Friday, February 27, 2004
Windshuttle Attacks Aboriginal Communities

Right-wing Australian historian Keith Windshuttle is at it again. After his book The Fabrication of Aboriginal History claimed the number of Aboriginal people killed in Tasmania had been greatly exaggerated, he is now defending AO Neville (dramatised in Rabbit Proof Fence), and arguing the remote Aboriginial communities should be disbanded. The Australian reports:
Remote Aboriginal communities are a "failure" and their inhabitants should be moved to mainstream towns for their own good, historian Keith Windschuttle has claimed. ... "On every measure of human wellbeing - employment, health and education - remote communities are a failure," he said. ... Windschuttle has already courted controversy over his views on massacres of Tasmanian Aborigines, the numbers of which he claims are wildly exaggerated.
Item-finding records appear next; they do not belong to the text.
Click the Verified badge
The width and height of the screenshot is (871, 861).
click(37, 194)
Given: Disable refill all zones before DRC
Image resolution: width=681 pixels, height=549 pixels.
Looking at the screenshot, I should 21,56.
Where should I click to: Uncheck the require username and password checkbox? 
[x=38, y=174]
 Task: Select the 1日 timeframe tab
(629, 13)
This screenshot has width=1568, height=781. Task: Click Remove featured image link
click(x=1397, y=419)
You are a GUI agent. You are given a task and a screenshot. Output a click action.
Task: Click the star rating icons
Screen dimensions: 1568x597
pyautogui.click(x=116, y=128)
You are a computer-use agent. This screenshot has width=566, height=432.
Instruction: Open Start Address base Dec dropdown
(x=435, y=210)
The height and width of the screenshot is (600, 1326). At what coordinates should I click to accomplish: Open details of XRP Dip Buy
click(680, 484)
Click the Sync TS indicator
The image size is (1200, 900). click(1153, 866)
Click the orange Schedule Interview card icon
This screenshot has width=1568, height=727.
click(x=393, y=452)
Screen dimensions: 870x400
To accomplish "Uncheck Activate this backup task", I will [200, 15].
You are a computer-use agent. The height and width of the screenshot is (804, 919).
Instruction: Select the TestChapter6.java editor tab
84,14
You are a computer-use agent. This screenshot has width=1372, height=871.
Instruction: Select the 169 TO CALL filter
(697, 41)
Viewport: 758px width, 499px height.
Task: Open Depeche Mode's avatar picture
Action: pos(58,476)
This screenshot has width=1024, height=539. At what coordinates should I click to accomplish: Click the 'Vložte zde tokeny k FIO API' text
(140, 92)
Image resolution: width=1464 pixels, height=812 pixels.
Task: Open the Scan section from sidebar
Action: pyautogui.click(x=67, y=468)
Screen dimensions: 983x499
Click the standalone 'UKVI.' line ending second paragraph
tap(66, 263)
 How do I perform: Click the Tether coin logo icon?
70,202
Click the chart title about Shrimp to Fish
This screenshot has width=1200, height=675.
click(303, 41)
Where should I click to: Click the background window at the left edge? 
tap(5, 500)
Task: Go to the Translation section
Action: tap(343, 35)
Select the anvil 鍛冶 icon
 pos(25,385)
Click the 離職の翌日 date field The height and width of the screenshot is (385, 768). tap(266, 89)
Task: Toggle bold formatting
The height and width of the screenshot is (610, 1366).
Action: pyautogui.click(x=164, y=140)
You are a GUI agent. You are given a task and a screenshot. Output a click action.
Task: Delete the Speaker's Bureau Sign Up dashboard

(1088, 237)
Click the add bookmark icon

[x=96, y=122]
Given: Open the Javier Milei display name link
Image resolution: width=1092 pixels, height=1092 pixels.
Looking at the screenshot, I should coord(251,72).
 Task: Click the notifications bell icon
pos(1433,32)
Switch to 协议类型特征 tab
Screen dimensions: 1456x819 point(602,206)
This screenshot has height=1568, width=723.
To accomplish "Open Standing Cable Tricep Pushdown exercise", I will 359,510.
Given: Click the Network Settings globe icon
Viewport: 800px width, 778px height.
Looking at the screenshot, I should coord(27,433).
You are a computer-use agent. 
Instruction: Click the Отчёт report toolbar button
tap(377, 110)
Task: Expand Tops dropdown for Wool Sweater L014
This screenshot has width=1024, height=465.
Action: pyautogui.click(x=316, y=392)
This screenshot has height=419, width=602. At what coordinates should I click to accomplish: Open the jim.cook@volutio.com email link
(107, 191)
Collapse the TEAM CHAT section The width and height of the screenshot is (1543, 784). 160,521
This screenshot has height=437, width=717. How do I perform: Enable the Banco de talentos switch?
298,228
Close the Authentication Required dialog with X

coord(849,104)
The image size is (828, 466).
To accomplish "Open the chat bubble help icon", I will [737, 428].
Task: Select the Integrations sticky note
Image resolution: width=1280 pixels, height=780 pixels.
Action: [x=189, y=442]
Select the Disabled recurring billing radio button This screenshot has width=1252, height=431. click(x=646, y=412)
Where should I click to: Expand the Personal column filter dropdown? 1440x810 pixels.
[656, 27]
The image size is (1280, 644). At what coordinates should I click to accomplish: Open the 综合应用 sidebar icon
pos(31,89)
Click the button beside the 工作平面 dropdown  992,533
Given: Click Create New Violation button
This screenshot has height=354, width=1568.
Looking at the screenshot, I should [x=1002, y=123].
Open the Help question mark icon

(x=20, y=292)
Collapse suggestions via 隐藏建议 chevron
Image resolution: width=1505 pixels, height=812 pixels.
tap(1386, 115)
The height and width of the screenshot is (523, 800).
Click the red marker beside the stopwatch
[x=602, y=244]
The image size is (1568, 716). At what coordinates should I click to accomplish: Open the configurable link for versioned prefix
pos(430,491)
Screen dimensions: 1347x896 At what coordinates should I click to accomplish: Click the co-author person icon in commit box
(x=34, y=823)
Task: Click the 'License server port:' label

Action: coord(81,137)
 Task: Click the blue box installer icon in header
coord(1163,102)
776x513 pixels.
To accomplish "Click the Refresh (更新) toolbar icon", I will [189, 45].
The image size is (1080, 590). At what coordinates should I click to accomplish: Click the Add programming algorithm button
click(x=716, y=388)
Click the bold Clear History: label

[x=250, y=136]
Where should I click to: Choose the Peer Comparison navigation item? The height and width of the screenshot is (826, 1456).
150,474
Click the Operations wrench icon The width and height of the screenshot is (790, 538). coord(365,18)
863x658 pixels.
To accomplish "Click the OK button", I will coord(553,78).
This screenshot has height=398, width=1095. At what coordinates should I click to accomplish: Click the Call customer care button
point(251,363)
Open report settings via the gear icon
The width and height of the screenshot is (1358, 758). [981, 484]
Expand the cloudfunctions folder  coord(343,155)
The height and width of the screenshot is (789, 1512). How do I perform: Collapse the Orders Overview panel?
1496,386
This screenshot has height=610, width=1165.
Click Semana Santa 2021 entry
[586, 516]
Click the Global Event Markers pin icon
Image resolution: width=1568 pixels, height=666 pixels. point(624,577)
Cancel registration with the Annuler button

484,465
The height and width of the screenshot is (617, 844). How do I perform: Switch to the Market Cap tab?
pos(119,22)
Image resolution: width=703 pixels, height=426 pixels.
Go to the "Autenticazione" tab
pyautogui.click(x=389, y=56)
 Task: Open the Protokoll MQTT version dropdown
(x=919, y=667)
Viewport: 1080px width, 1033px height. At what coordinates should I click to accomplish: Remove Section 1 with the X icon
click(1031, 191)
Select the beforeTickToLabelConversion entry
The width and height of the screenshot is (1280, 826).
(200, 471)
His 2002 book The Fabrication of Aboriginal History has been attacked by fellow historians and indigenous leaders. Yesterday, addressing a convention of the West Australian Pastoralists and Graziers Association, he mounted a spirited defence of the state's 1930s chief protector of Aborigines, AO Neville. Windschuttle said Neville was portrayed in the film Rabbit Proof Fence as a heartless, calculating bureaucrat, but he in fact was the opposite of racist and had properly supported the integration of Aboriginal people into the wider community.
It seems Keith Windshuttle is intent on adding even more starch to his bleached-armband view of Australian history!